-------- Material for this exercise
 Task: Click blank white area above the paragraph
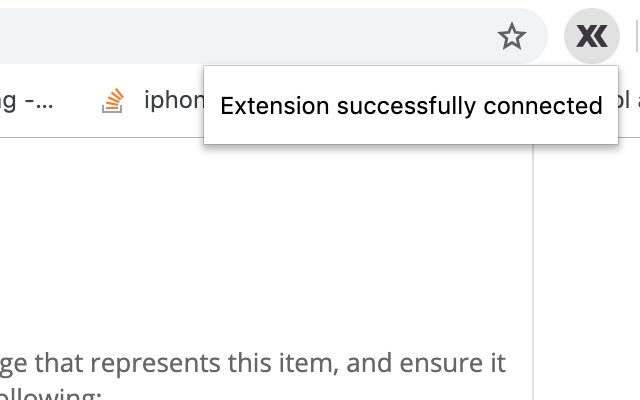point(260,240)
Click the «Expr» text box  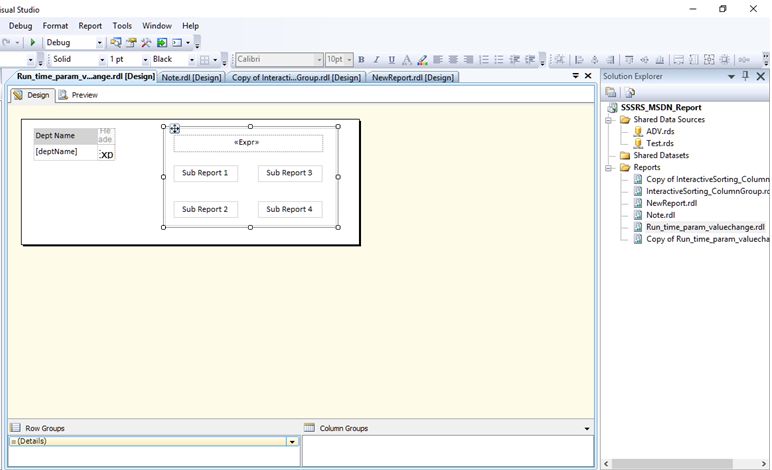click(247, 143)
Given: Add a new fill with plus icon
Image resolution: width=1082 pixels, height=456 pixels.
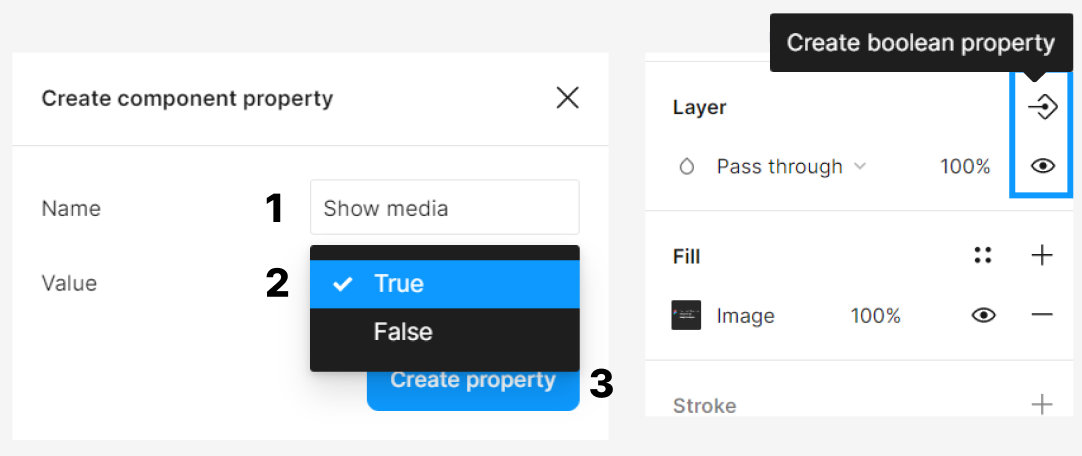Looking at the screenshot, I should (1042, 256).
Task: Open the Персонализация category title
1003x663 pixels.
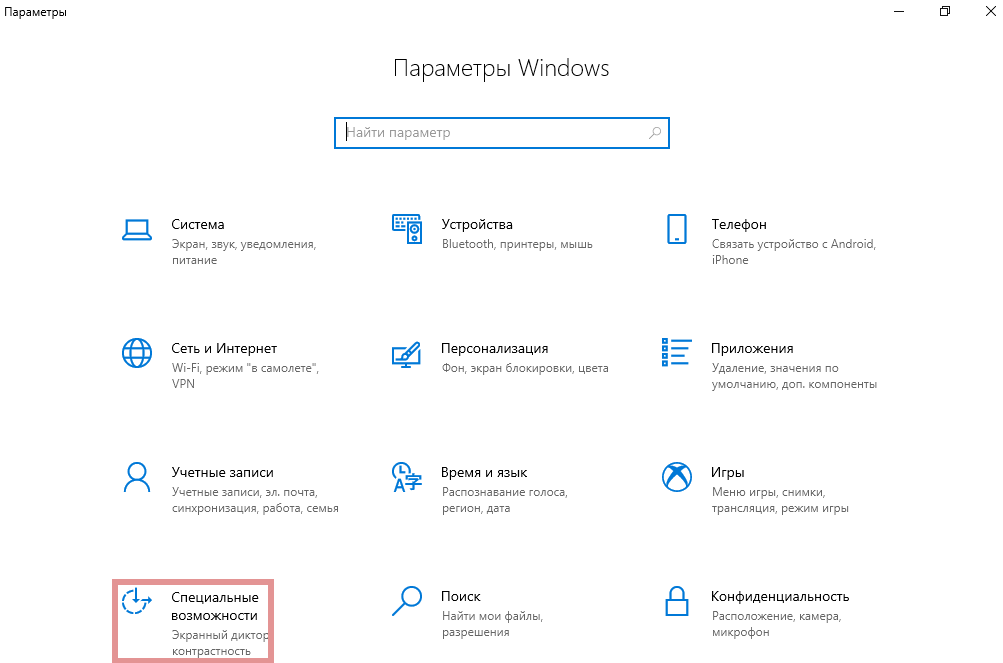Action: (494, 349)
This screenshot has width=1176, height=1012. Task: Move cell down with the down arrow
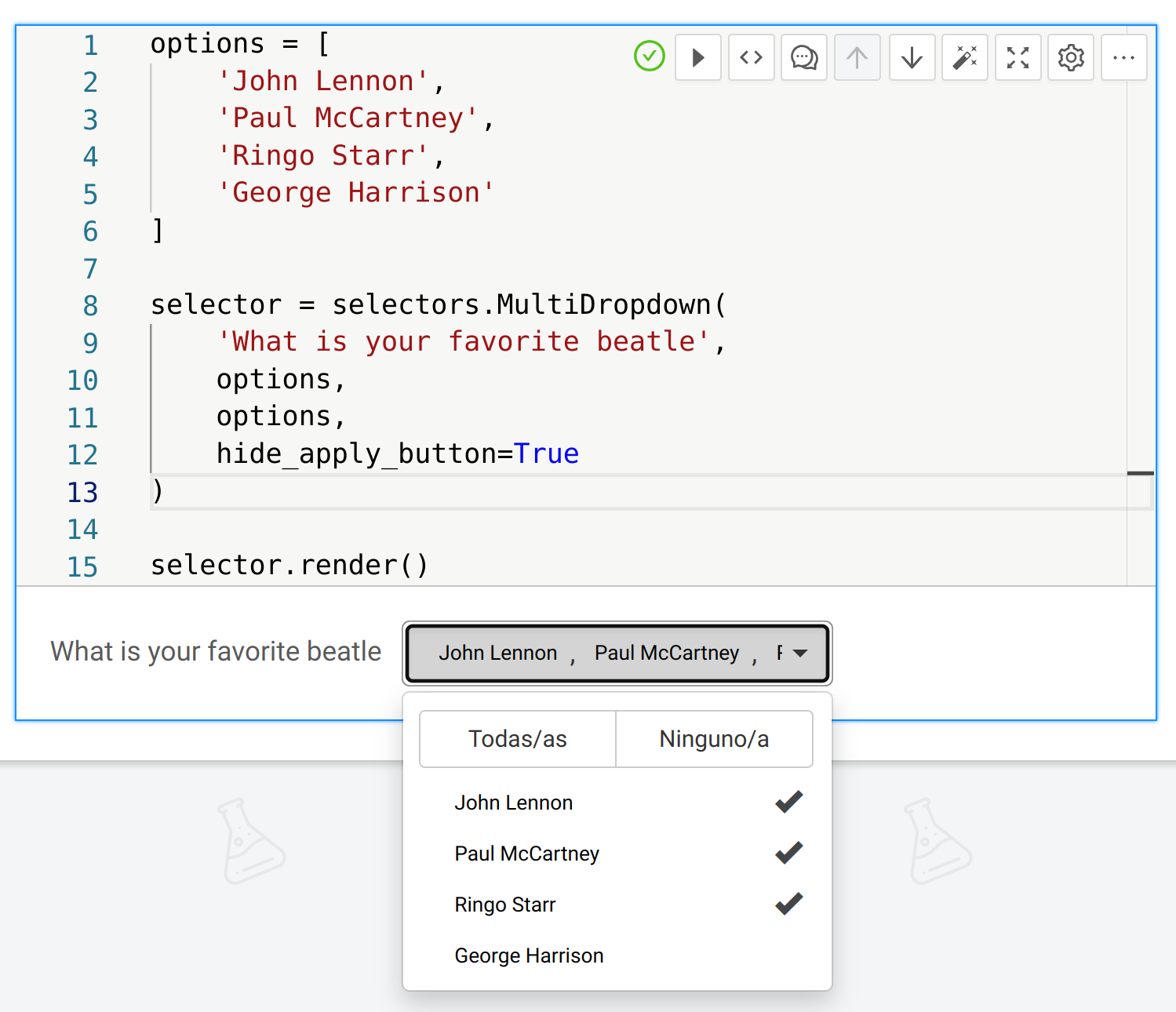point(912,57)
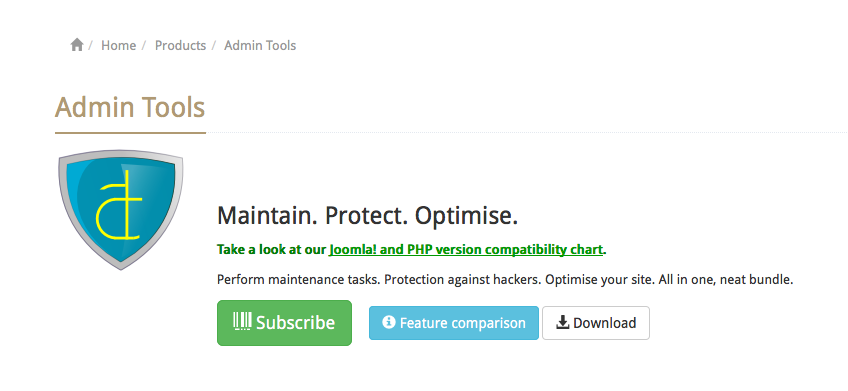The image size is (848, 391).
Task: Click the Maintain. Protect. Optimise. headline
Action: [x=368, y=216]
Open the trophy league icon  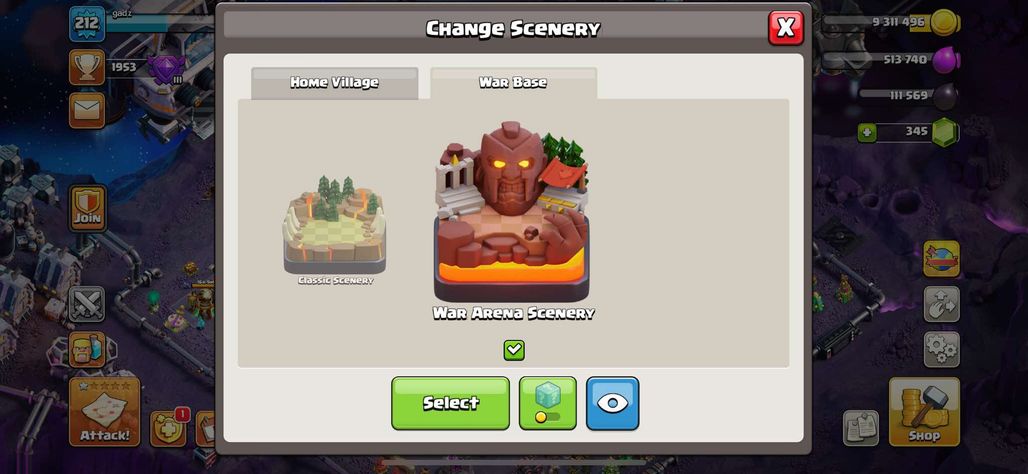[87, 67]
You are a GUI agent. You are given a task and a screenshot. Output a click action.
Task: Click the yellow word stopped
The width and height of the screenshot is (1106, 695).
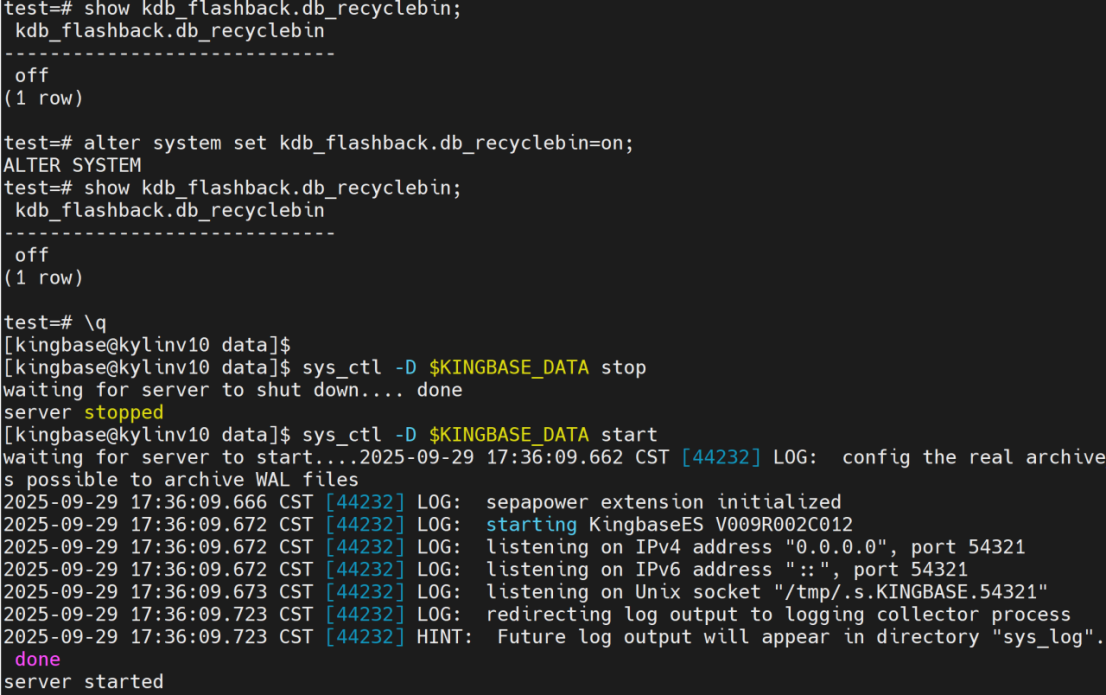tap(123, 412)
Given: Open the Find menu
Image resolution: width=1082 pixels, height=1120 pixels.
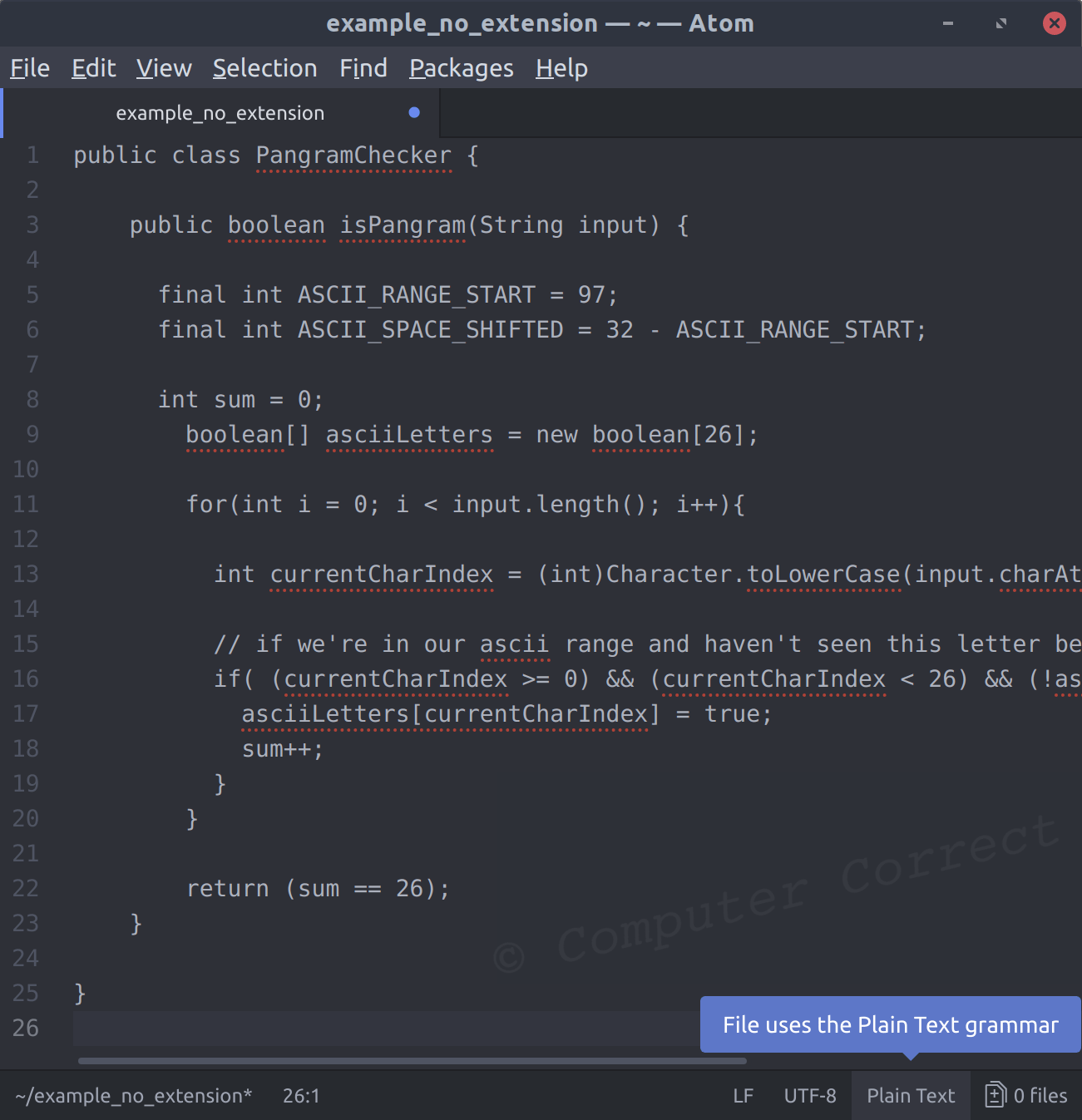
----------------
### Task prompt
The span to retype runs from the line containing "The width and" through the last line of the listing above, both ends included; copy it exactly, without pictures.

### Completed task
The width and height of the screenshot is (1106, 695).
tap(123, 412)
Given: Open the Find menu
Image resolution: width=1082 pixels, height=1120 pixels.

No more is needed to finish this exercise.